Superficial fungal infection: tinea cruris spreads to the perianal area, and its lesions are similar to this disease; steroids cannot relieve the symptoms, but antifungal treatment is effective, and scraping microscopy reveals mycelium or spores.
Three perianal Bowen’s disease: it is a perianal epidermal human squamous cell carcinoma, which can be identified by biopsy.

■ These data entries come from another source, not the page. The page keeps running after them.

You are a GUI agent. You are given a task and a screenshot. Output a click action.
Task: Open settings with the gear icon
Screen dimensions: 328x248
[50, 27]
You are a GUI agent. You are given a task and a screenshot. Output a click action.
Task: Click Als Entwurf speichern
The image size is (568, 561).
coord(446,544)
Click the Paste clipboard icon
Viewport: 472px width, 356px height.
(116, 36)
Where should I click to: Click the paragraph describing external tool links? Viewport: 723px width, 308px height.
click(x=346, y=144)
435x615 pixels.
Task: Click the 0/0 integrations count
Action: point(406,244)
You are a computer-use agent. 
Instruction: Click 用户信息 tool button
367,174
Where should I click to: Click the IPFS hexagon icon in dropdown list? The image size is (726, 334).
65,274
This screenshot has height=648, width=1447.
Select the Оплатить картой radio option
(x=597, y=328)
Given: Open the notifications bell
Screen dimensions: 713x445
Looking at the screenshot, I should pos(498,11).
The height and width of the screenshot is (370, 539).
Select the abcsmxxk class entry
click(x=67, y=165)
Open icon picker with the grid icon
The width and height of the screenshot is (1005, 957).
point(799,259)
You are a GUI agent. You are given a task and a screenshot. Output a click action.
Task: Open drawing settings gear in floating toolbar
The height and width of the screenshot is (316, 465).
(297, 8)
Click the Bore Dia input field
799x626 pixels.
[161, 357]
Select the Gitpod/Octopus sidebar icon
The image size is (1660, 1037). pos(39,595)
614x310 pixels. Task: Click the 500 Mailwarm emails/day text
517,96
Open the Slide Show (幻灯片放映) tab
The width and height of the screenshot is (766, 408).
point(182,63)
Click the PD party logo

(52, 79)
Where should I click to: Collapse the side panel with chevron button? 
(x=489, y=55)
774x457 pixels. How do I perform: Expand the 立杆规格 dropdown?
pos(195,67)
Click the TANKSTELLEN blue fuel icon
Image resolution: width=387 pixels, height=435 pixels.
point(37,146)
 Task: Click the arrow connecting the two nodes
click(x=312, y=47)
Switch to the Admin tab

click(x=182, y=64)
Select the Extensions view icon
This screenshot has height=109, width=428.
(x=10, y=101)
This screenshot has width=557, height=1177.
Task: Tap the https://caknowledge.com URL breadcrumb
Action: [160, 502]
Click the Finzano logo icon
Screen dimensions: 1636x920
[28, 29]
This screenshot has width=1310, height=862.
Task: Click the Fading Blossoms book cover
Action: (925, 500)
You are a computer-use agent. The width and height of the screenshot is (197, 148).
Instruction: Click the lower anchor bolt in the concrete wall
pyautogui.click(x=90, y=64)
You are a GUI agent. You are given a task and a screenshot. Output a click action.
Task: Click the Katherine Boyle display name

Treatment of perianal Paget’s disease
Surgical excision is the main treatment method. Surgical methods and indications are: (1) the lesion simply involves the perianal epidermis, and only the local lesion and the surrounding normal skin larger than 1 cm are removed. If the lesion invades the deeper adnexa, the deep fascia at the base of the tumor and the normal tissues around the tumor larger than 1 cm should be included in the resection. ③The lesion involves deeper rectum, urethra or cervix, etc. The corresponding radical surgery for rectal cancer, urethra cancer or cervical cancer should be performed. Currently, it is believed that early lesions should also be extensively and deeply excised (with or without skin grafting) to reduce postoperative recurrence, because Paget cells often enter the subcutaneous tissue along the hair follicles, and simple excision of the skin is often ineffective.
Chemotherapy cannot eliminate lesions, but topical application of 1% 5-FU can improve pruritus. Radiation therapy can make the lesion development temporary.
In this special reminder to the general public friends, if the recurrence of perianal itching does not heal, must be timely to the regular hospital examination and treatment, so as not to delay the disease.